Instructions to follow
Write out the whole listing. Leave out nothing.

Supplied records
::::

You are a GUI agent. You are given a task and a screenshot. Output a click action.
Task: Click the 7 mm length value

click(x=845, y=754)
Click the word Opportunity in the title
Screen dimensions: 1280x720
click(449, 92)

::::

Task result
You are a GUI agent. You are given a task and a screenshot. Output a click action.
Task: Click the 7 mm length value

click(x=845, y=754)
Click the word Opportunity in the title
Screen dimensions: 1280x720
click(449, 92)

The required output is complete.